How many lines of the data below contain the word "which"? Reply with the number only.
[Materials provided start]
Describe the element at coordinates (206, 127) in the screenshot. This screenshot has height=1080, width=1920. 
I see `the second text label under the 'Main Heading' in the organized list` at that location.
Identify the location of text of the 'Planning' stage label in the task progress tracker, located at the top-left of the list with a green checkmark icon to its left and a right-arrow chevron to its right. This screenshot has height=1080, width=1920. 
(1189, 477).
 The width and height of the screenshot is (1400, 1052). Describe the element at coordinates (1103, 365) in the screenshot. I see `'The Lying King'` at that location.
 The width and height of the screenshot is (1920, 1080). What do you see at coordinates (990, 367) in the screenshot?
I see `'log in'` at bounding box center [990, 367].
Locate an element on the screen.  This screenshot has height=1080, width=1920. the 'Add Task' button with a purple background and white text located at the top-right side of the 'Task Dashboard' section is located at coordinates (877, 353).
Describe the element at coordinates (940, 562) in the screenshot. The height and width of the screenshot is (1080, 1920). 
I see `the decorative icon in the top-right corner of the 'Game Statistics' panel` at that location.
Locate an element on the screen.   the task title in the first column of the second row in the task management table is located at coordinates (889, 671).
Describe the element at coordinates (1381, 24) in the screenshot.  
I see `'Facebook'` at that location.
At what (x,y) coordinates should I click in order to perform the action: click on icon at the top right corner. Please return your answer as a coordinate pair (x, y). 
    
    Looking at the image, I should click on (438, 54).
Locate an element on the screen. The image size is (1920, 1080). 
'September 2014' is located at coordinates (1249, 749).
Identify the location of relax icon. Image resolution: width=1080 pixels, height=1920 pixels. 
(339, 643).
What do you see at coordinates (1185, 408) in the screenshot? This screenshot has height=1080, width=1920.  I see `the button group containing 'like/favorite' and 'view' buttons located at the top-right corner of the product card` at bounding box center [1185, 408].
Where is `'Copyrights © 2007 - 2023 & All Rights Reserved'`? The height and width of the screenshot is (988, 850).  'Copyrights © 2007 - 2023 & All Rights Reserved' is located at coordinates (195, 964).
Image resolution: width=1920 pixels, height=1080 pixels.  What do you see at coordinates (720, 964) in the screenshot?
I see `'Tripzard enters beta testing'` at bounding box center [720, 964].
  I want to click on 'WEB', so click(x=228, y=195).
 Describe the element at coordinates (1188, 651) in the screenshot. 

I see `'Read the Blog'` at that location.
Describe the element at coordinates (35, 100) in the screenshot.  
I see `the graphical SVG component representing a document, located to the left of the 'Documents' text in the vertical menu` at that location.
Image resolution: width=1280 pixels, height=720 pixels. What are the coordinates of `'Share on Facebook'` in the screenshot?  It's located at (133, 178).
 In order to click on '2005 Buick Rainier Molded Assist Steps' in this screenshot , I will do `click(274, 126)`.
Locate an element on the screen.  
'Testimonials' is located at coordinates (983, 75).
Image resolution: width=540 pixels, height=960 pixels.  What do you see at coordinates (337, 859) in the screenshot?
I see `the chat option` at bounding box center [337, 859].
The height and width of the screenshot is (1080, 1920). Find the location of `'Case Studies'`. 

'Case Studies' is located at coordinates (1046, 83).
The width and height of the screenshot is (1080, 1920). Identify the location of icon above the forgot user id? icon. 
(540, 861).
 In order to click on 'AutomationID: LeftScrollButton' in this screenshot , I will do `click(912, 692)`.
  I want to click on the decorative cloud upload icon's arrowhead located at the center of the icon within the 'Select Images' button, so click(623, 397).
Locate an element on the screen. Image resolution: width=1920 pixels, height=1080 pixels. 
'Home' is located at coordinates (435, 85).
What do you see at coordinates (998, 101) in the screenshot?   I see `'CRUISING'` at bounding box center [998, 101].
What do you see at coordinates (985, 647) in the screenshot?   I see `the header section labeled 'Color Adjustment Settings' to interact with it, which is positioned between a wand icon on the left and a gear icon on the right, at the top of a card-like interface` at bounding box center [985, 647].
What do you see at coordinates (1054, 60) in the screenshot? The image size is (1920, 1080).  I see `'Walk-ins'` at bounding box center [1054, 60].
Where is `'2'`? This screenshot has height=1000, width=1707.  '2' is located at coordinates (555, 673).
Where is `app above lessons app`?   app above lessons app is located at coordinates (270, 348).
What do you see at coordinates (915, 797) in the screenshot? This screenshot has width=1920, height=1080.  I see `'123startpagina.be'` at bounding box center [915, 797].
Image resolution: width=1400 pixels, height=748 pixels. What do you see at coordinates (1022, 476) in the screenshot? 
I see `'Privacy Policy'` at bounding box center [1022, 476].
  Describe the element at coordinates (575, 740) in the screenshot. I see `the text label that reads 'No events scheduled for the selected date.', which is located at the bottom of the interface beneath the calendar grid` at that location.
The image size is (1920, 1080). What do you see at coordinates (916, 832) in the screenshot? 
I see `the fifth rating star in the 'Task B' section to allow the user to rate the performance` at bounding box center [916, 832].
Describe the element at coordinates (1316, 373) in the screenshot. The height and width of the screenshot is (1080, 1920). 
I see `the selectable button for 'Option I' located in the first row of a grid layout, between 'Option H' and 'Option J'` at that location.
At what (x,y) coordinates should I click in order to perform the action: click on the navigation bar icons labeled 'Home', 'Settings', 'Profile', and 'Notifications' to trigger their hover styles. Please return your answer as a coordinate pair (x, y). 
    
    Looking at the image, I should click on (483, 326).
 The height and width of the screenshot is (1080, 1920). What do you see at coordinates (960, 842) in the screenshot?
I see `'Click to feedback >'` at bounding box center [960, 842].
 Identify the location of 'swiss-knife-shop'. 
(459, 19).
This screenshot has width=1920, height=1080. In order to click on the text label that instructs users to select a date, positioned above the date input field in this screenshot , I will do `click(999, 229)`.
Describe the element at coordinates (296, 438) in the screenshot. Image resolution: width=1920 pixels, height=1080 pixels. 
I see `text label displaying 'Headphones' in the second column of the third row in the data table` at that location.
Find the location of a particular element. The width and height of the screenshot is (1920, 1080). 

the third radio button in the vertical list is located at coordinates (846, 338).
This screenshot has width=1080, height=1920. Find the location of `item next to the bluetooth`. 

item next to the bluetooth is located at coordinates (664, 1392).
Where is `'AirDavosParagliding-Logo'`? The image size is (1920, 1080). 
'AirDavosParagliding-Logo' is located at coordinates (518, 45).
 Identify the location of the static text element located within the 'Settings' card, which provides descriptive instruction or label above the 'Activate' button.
[Materials provided end]
- _Expected answer_:
3